Bu konumlanmanın, yani ikili iktidarın nasıl çözüleceğine ilişkin Meclis içinde iki farklı görüş vardır. Birincisi, meşrutiyetçi görüştür. Yani Osmanlı Anayasası Kanûn-ı Esâsî’de olduğu gibi kuvvetlerin ayrıştığı, iktidarın makam sahipleri ile mülk sahipleri arasında paylaşıldığı bir yapıyı savunmaktadır. Padişah, Osmanlı Hükümeti olan Heyet-i Vükelâ ve Meclis-i Âyân’ın yürütme ve yasamada ağırlığını koruduğu ama Meclis’in de, Meclis-i Mebusan gibi bir yasama gücü olduğu meşruti bir sistem savunulmaktadır. İkincisi, cumhuriyetçi görüştür. Bu görüş aynı zamanda devrimcidir, yani mevcut Osmanlı anayasal yapısını tümüyle değiştirmekten yanadır. Kuvvetler birliğini, yani sadece yasamanın değil yürütmenin de millet egemenliğinde olması gerektiğini savunmaktadır. Büyük Millet Meclisi üstünde bir güç tanımaktan yana değildir; yürütmenin, yani hükümetin ve devlet başkanının, yani padişahın o zamana kadar üstlendiği makamın da Meclis içinden çıkması ve Meclis tarafından belirlenmesi gerektiğini savunmaktadır.

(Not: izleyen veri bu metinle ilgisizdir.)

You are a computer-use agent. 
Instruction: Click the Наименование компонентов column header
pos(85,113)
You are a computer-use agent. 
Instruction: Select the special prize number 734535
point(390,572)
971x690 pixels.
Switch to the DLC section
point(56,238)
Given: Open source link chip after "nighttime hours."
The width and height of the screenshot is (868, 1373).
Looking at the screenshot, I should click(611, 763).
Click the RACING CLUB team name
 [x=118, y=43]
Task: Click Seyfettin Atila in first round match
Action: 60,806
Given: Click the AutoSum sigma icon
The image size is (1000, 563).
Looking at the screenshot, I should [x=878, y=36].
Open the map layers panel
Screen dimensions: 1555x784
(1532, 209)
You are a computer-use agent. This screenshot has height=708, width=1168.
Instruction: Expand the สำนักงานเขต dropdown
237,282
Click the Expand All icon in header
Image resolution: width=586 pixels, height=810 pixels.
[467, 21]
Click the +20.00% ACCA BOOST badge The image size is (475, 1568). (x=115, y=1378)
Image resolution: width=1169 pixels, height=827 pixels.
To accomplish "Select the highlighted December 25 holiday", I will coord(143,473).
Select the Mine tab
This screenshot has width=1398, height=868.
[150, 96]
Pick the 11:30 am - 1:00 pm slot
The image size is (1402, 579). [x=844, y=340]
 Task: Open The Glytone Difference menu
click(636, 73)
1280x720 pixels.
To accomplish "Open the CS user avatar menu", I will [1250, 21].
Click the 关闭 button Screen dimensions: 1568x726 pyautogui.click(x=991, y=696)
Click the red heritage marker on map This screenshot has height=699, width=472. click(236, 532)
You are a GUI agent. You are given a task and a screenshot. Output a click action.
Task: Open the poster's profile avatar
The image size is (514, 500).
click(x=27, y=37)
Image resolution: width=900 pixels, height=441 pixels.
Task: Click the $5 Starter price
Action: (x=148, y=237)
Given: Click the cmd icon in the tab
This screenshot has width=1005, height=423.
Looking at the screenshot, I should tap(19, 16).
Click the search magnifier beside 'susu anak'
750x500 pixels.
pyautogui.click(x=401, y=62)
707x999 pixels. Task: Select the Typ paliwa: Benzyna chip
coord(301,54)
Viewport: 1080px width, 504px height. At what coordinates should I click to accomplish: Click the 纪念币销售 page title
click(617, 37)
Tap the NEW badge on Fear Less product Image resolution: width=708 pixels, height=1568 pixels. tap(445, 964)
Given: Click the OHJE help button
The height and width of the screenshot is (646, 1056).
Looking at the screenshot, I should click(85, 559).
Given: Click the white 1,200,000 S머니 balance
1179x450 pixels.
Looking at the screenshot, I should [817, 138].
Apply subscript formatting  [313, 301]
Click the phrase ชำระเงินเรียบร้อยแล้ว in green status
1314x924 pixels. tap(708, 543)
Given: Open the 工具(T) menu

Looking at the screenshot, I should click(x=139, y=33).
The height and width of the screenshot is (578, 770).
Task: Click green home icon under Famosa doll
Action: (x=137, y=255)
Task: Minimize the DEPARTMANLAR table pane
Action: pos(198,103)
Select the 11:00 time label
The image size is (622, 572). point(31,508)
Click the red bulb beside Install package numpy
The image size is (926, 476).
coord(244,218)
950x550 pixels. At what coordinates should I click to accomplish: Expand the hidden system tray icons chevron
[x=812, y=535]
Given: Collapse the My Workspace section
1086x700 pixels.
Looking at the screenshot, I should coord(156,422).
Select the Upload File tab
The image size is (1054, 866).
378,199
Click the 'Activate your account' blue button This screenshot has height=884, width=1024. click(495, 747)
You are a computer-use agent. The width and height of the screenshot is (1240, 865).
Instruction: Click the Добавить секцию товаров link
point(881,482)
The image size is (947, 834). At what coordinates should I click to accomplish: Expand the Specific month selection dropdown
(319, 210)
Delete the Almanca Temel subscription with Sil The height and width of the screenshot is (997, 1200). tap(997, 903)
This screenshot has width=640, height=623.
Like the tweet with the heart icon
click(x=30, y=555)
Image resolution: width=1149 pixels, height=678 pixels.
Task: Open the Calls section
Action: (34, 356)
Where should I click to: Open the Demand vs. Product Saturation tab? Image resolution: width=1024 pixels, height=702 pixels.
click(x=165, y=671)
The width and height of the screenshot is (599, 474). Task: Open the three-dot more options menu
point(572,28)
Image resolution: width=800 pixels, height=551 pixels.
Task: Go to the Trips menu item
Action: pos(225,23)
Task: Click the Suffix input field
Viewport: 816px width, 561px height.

Büyük Millet Meclisi’nin devrimciliği işte, cumhuriyetçilerin tüm iktidarı kişisel makam sahiplerine karşı kendi elinde toplamasından kaynaklanmıştır. Bu koşullar altında 1922’de saltanat kaldırılabilmiş; 1923’te cumhuriyet ilan edilebilmiş ve 1924’te hilafet kaldırılabilmiştir. Böylelikle, 1908’de iktidara ortak olan milli burjuvazi, 1923’te iktidara gelebilmiştir. Ancak, bu burjuva devrimi, Büyük Millet Meclisi’nin demokratikliğinin de sınırını çizer. Demos (halk) içinden doğrudan iktidara gelebilecekler, yani Meclis’e seçilebilecekler mülk sahipleridir; demos ancak onların dolayımıyla temsil edilebilir.

Merkezi veya yerel, meclisler birer kolektif karar alma mekanizmasıdır. Bileşenleri ve temsil ettikleri toplumsal kesimler, bu mekanizmaların niteliğini ve iktidar içindeki konumlarını belirler. Halk egemenliğinin biçimini ve sınırını da belirleyen işte bu nitelik ve konumlanmadır. Büyük Millet Meclisi, padişah karşısında halk egemenliğini genişletici ve tümüyle ele alıcı bir unsur olmuşken halkın geniş kesimleri karşısında sınırlayıcı ve egemenliği temsile dayandırıcı bir mekanizma olmuştur.